- **The problem**
Lay out the data below as a Markdown table with the columns "Row" and "Data line." Put each nonblank line in its own row and number the rows in order.

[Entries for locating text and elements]
------------------------------------------------------------

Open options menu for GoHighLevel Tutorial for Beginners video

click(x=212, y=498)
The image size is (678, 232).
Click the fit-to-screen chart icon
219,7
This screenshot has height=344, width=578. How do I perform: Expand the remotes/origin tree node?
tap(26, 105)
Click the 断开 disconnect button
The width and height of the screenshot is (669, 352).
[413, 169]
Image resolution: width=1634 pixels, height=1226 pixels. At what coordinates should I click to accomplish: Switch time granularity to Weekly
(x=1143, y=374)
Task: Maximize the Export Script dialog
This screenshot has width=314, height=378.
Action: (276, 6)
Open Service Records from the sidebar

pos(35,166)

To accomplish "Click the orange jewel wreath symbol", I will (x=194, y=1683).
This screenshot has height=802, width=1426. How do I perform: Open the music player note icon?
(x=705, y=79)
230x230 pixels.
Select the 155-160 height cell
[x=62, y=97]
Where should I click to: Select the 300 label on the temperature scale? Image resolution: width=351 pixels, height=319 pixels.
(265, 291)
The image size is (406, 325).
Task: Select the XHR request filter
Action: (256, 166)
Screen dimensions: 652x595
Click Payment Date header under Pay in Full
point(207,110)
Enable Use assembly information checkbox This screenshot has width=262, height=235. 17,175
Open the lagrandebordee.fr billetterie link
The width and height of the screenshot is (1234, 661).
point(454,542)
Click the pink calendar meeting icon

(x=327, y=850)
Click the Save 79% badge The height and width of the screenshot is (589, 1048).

------------------------------------------------------------

- **Solved problem**
| Row | Data line |
|---|---|
| 1 | Open options menu for GoHighLevel Tutorial for Beginners video |
| 2 | click(x=212, y=498) |
| 3 | The image size is (678, 232). |
| 4 | Click the fit-to-screen chart icon |
| 5 | 219,7 |
| 6 | This screenshot has height=344, width=578. How do I perform: Expand the remotes/origin tree node? |
| 7 | tap(26, 105) |
| 8 | Click the 断开 disconnect button |
| 9 | The width and height of the screenshot is (669, 352). |
| 10 | [413, 169] |
| 11 | Image resolution: width=1634 pixels, height=1226 pixels. At what coordinates should I click to accomplish: Switch time granularity to Weekly |
| 12 | (x=1143, y=374) |
| 13 | Task: Maximize the Export Script dialog |
| 14 | This screenshot has width=314, height=378. |
| 15 | Action: (276, 6) |
| 16 | Open Service Records from the sidebar |
| 17 | pos(35,166) |
| 18 | To accomplish "Click the orange jewel wreath symbol", I will (x=194, y=1683). |
| 19 | This screenshot has height=802, width=1426. How do I perform: Open the music player note icon? |
| 20 | (x=705, y=79) |
| 21 | 230x230 pixels. |
| 22 | Select the 155-160 height cell |
| 23 | [x=62, y=97] |
| 24 | Where should I click to: Select the 300 label on the temperature scale? Image resolution: width=351 pixels, height=319 pixels. |
| 25 | (265, 291) |
| 26 | The image size is (406, 325). |
| 27 | Task: Select the XHR request filter |
| 28 | Action: (256, 166) |
| 29 | Screen dimensions: 652x595 |
| 30 | Click Payment Date header under Pay in Full |
| 31 | point(207,110) |
| 32 | Enable Use assembly information checkbox This screenshot has width=262, height=235. 17,175 |
| 33 | Open the lagrandebordee.fr billetterie link |
| 34 | The width and height of the screenshot is (1234, 661). |
| 35 | point(454,542) |
| 36 | Click the pink calendar meeting icon |
| 37 | (x=327, y=850) |
| 38 | Click the Save 79% badge The height and width of the screenshot is (589, 1048). |